I'm tripped up here 3 times in a row:

1st: the "i^n+1" What is the "i"? Is it imaginary "i"? And if so, what do I do when the sums include positive and negative i on n=2,4,6, etc.? I assume if this is imaginary "i" there's a rule I don't know that makes this work in a series.

2nd & 3rd: P_n-1 and (0) here, according to wolfram:

"P_n(x) is a Legendre Polynomial and (x)_n is a Pochhammer symbol."

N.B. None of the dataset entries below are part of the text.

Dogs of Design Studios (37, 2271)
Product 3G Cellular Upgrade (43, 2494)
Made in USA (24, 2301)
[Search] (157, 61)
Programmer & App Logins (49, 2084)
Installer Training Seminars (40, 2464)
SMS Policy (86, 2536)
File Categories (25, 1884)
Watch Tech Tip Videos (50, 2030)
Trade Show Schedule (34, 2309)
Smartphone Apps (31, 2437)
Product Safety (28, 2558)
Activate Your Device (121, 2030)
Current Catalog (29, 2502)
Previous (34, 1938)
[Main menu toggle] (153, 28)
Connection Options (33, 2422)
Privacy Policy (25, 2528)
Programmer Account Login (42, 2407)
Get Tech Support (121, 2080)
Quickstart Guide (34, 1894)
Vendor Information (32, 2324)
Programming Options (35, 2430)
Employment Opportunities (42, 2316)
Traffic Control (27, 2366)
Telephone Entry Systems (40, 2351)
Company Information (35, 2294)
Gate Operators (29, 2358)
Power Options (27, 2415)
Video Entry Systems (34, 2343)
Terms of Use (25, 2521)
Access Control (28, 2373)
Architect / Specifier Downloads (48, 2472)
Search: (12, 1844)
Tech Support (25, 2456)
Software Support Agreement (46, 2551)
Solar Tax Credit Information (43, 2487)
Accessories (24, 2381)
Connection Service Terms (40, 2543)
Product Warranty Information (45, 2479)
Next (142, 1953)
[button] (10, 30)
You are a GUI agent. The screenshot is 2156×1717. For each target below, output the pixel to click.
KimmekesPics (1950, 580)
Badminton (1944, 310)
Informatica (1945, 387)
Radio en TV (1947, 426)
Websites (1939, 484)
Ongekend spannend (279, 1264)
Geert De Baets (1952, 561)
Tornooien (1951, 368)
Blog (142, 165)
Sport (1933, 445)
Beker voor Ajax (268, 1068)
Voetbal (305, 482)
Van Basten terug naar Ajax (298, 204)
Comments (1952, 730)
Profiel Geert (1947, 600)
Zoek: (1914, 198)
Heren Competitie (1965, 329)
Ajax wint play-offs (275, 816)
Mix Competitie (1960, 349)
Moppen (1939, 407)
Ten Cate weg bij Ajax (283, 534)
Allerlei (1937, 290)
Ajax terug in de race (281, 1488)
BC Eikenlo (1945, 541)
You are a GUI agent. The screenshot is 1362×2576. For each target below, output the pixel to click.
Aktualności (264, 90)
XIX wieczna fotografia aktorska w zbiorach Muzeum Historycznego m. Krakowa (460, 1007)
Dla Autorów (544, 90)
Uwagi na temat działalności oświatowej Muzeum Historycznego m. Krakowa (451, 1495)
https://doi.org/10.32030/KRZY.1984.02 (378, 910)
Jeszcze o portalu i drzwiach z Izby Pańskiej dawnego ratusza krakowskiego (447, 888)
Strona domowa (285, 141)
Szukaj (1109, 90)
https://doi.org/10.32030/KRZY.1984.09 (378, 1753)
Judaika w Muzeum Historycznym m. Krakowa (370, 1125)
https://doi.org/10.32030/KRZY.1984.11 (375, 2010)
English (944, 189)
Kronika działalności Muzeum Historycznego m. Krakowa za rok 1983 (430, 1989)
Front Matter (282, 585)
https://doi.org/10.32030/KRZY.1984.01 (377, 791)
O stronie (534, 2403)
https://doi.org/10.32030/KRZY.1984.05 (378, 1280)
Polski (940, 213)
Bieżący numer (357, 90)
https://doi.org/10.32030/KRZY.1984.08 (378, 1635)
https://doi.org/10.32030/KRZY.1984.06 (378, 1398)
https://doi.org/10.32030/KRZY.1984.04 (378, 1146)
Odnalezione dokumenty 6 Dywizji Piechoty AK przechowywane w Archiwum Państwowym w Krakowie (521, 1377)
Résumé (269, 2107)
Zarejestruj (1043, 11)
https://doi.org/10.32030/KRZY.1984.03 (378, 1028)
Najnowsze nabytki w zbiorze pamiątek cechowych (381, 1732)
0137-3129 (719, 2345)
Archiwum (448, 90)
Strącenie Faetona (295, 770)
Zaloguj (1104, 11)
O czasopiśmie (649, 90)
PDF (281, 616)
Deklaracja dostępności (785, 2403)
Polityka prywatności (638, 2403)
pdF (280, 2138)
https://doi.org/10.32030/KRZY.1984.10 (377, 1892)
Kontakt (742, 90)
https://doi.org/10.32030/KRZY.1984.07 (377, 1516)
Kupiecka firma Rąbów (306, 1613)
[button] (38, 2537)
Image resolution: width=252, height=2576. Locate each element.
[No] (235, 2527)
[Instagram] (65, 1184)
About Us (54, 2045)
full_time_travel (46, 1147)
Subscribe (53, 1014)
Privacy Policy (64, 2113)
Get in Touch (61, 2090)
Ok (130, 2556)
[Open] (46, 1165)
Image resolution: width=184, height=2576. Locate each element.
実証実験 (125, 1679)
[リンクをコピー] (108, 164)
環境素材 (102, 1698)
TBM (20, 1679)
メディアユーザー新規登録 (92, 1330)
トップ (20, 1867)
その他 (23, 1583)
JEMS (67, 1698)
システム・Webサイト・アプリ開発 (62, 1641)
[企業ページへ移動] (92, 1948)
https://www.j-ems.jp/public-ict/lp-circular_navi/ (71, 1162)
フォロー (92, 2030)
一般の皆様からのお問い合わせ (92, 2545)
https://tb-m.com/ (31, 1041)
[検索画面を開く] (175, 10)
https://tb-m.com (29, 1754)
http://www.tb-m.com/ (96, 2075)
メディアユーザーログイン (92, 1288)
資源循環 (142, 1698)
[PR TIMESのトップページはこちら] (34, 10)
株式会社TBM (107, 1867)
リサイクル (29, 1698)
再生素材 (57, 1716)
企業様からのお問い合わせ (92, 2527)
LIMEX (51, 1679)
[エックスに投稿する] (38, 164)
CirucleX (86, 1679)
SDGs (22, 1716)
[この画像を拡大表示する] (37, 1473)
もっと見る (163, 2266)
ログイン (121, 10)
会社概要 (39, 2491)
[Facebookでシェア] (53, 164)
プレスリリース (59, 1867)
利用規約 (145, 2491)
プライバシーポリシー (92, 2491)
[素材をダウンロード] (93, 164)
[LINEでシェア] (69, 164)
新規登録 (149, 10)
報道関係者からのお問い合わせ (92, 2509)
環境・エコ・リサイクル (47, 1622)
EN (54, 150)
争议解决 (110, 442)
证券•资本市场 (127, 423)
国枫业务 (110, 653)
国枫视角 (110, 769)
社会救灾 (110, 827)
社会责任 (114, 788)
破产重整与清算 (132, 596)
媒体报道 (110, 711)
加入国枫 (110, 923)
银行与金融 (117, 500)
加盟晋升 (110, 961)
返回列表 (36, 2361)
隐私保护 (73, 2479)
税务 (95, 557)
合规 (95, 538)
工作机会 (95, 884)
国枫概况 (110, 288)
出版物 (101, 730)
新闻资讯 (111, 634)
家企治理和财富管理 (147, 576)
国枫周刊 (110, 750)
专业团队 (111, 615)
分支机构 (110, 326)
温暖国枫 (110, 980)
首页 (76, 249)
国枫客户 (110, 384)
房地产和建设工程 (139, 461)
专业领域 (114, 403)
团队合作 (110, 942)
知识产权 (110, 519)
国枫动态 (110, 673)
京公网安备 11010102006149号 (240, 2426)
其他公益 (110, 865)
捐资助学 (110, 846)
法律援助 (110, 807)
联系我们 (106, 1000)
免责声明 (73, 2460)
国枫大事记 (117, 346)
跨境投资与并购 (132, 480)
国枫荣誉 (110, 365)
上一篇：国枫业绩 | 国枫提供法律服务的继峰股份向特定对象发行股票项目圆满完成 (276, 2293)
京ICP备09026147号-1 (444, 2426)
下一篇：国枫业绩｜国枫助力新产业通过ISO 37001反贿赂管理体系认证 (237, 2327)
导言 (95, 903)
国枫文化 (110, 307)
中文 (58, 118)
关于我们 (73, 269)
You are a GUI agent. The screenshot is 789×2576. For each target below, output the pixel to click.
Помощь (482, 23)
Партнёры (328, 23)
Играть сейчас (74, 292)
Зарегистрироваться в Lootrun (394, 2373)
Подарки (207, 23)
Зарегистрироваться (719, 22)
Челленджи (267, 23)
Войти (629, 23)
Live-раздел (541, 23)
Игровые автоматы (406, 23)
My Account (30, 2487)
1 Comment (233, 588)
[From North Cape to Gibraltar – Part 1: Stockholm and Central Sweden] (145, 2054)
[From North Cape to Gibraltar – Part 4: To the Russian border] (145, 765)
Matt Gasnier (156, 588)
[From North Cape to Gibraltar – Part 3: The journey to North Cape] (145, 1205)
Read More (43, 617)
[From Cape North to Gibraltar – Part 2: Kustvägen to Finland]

At this point, I'm not sure where the Legendre Polynomial ends and where the Pochhammer symbol begins. My textbooks on Elementary Differential Equations and Advanced Engineering Mathematics cover Legendre Polynomials but I couldn't find any reference explaining Pochhammer symbols. Arcsine is similar, and again, lack of understanding Pochhammer symbols is a road block to my understanding:

$$sin^{-1}=\sum_{n=0}^{\infty}\frac{(\frac{1}{2})_n}{(2n+1)n!}x^{2n+1}$$

I believe that part that looks like a fraction (1/2) is pochhammer notation, and not a real fraction. Wolfram again says "where (x)_n is a pochhammer symbol"

EDIT (for inverse Cosecant): this formula below (for each term) makes more sense. I only need to know what the P and (0) stand for and how they convert into the following:

$$=\frac{(\frac{1}{2})_n}{(n-1)!(2n-1)}x^{1-2n}$$

With it though, the explanation of fractions multiplying [for interpreting the (1/2)_n] works.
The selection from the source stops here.